[SOURCE MATERIAL Boundary: Start]
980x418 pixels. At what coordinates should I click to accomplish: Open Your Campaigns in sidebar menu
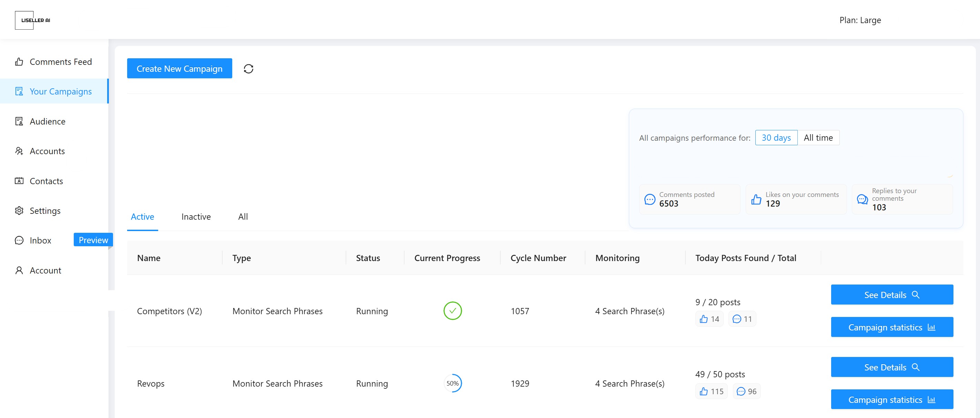click(x=60, y=91)
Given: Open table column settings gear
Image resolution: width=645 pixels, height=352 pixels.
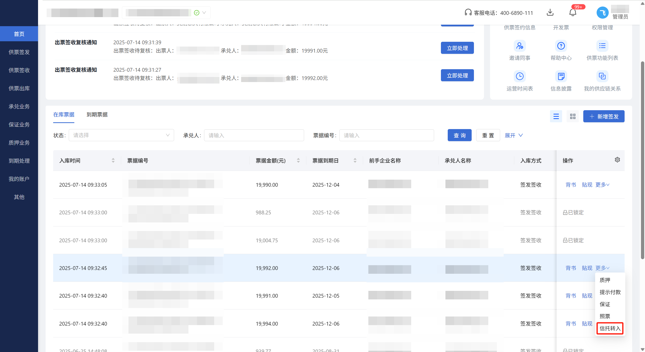Looking at the screenshot, I should 617,160.
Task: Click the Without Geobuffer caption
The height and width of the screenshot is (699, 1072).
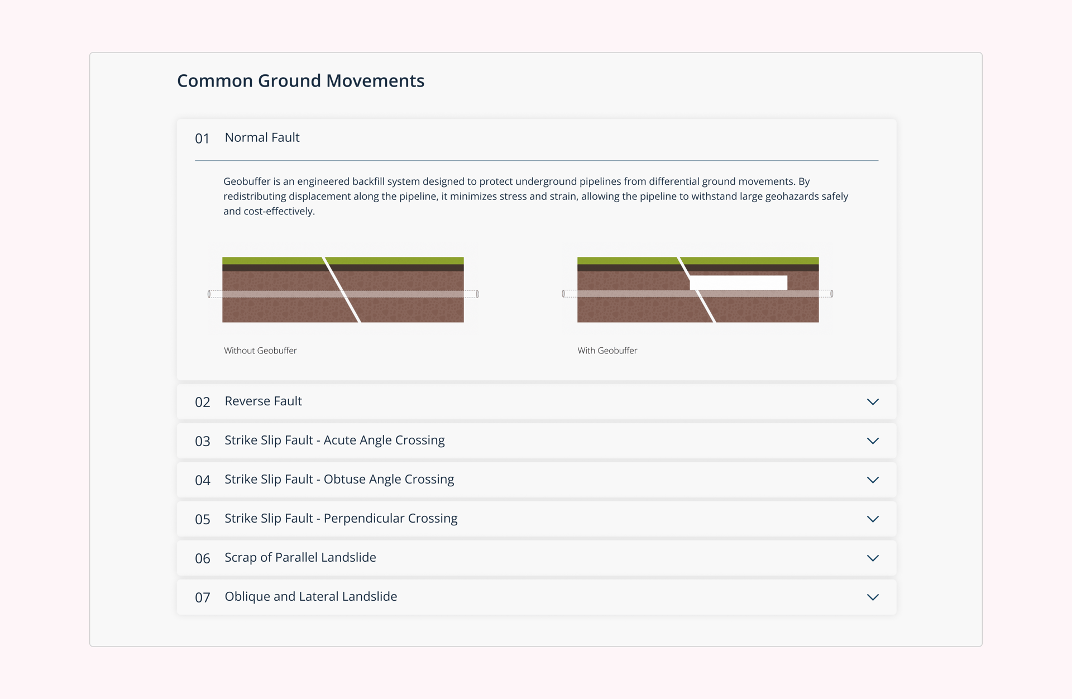Action: point(260,351)
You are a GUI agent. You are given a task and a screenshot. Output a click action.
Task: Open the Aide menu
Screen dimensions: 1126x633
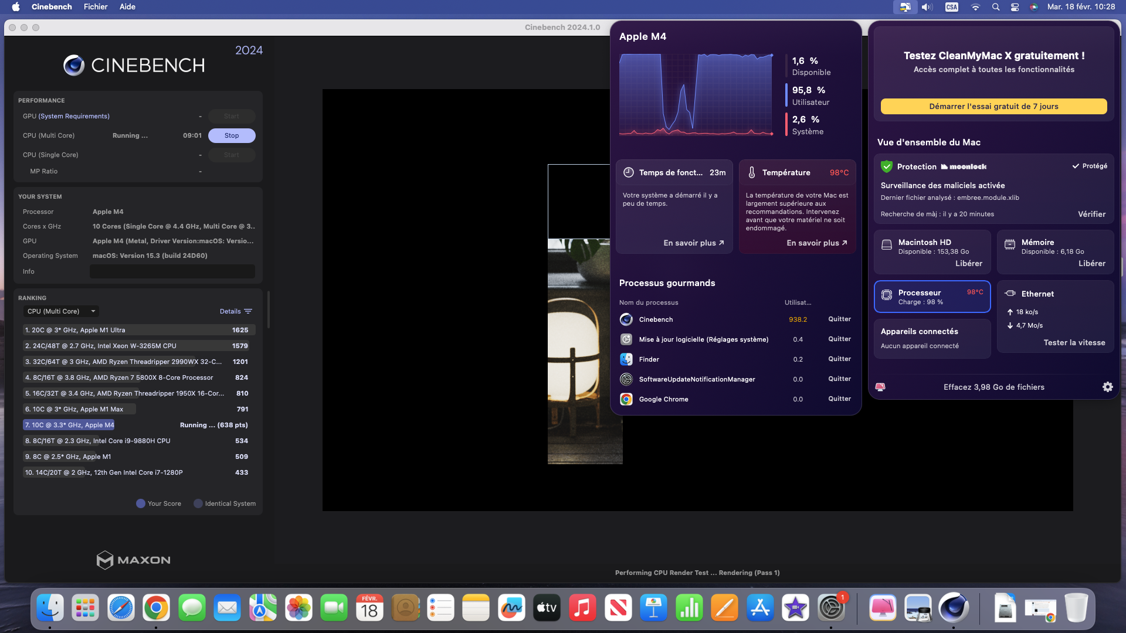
[SOURCE MATERIAL Boundary: End]
§ **WHAT THE EXERCISE ASKS**: Please restate each entry exactly, but drop any picture it holds.

§ **TASK OUTPUT**:
980x418 pixels. At what coordinates should I click to accomplish: Open Your Campaigns in sidebar menu
click(x=60, y=91)
Given: Open table column settings gear
Image resolution: width=645 pixels, height=352 pixels.
Looking at the screenshot, I should 617,160.
Task: Click the Without Geobuffer caption
The height and width of the screenshot is (699, 1072).
Action: point(260,351)
You are a GUI agent. You are given a task and a screenshot. Output a click action.
Task: Open the Aide menu
Screen dimensions: 1126x633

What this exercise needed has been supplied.